The current authors also demonstrated that, in contrast to other technologies, 11 the use of this sensor testing did not require a change in the surgical workflow, as also shown by Lakra et al. 44 and that the average operative time was prolonged only by 8 minutes. The current authors recognize that, as with many new novel technologies, the use of the sensor in the hands of a surgeon unfamiliar with the system may increase operative time: This can lead to a longer duration of anesthesia and potentially increased operative costs and complications. Laktra et al. 44 also demonstrated that it takes approximately 41 cases of sensor-assisted TKA cases to achieve an operative time similar to manually balanced TKA cases.

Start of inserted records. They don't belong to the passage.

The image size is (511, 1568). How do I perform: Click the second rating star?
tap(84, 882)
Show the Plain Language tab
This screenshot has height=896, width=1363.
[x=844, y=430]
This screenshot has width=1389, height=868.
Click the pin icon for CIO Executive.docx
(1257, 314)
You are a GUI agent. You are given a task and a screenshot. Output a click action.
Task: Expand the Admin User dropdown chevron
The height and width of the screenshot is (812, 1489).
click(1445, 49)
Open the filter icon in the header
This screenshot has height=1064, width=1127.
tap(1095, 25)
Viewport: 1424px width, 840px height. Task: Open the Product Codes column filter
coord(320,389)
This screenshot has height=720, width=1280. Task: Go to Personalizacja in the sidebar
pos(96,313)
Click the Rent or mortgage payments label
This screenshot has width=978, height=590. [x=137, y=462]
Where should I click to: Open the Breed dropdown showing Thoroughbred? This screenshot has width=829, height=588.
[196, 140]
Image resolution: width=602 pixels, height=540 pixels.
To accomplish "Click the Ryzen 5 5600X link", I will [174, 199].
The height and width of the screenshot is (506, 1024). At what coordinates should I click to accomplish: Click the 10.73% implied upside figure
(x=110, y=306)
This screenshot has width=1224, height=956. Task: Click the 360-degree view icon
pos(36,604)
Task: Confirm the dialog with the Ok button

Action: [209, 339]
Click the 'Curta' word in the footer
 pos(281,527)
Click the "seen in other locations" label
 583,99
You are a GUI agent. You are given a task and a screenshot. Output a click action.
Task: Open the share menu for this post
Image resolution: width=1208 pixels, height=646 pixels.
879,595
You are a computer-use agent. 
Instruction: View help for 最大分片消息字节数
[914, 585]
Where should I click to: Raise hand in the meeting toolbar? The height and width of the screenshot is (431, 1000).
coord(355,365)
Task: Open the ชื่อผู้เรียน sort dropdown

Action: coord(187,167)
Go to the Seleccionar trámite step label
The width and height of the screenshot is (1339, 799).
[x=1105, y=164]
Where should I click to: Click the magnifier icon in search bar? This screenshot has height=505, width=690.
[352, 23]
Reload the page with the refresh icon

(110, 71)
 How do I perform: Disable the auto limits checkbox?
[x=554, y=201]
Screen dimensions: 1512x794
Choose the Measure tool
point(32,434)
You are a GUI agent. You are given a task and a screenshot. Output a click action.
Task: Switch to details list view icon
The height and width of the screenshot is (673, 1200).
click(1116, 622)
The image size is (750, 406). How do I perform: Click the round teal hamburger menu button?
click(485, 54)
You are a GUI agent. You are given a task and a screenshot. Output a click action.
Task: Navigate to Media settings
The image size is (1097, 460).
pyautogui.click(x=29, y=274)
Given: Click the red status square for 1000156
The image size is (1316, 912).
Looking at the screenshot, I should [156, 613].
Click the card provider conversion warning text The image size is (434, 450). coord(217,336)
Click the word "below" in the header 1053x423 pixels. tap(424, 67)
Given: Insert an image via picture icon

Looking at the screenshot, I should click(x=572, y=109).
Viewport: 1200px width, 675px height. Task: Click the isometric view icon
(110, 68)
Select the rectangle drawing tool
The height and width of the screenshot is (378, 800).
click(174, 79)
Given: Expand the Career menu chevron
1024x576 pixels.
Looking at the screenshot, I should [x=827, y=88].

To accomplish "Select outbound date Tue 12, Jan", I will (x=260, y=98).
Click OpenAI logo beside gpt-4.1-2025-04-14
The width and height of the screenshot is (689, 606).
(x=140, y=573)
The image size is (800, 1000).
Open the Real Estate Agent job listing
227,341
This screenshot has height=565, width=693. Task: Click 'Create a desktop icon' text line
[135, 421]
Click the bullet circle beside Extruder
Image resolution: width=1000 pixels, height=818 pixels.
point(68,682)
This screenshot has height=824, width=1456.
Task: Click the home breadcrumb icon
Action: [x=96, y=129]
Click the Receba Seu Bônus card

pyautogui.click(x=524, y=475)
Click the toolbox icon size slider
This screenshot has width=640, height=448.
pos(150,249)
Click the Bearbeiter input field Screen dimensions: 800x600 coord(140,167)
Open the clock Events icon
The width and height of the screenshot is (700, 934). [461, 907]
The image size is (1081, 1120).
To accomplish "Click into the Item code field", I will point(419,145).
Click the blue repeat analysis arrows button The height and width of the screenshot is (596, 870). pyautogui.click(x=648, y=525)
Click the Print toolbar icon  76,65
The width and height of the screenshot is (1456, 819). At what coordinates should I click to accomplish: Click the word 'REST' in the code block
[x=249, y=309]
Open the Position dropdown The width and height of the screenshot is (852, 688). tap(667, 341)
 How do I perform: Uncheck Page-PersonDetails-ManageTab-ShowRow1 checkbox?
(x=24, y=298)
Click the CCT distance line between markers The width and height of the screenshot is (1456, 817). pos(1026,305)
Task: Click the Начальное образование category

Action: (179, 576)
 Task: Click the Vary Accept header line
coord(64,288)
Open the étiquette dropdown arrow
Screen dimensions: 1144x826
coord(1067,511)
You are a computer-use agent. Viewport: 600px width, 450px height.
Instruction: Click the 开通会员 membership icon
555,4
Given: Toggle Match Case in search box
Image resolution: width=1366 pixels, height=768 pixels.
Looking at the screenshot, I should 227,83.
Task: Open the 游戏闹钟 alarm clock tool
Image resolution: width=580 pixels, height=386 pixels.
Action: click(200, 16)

This study has several major limitations. The sample size was relatively small. The authors intended to review their early experience using this sensor technology after developing a novel surgical technique dedicated to medial pivot TKA. 19 In addition, all patients underwent primary TKA because of primary OA with mild deformities; given this and the small size of our cohorts, we were not be able perform sub-analyses. Another major limitation of this study is represented by the fact that the load registration was not made in a weight-bearing scenario, different from the normal gait circumstances; however, Wasielewski et al. 45 showed that this passive intraoperative load registration correlates with postoperative knee kinematics. Most importantly, our results do not demonstrate that the use of this computer-assisted technology correlates to superior clinical outcomes compared to manual gap-balancing techniques; we only demonstrated that the intraoperative feedback given by the sensor helped to reproduce a medial pivoting kinematic, which, in the authors’ hands, reflects the one of the native knee.
Conclusion
Despite the improvement in TKA implant design and advances in technology, proper balancing in TKA is still a challenging step. The wireless load-sensing tibial device object of the current study was introduced to help adult reconstruction surgeons in this effort. Even though the use of this technology was not related to an improvement in the clinical outcome, this study showed that it facilitates the reproduction of a natural stability in the joint lowering the level of constraint in the replaced knee. A greater number of patients and long-term FUs are warranted in order to validate the findings of the current study.
Footnotes
Declaration of conflicting interests
The author(s) declared no potential conflicts of interest with respect to the research, authorship, and/or publication of this article.
Funding
The author(s) received no financial support for the research, authorship, and/or publication of this article.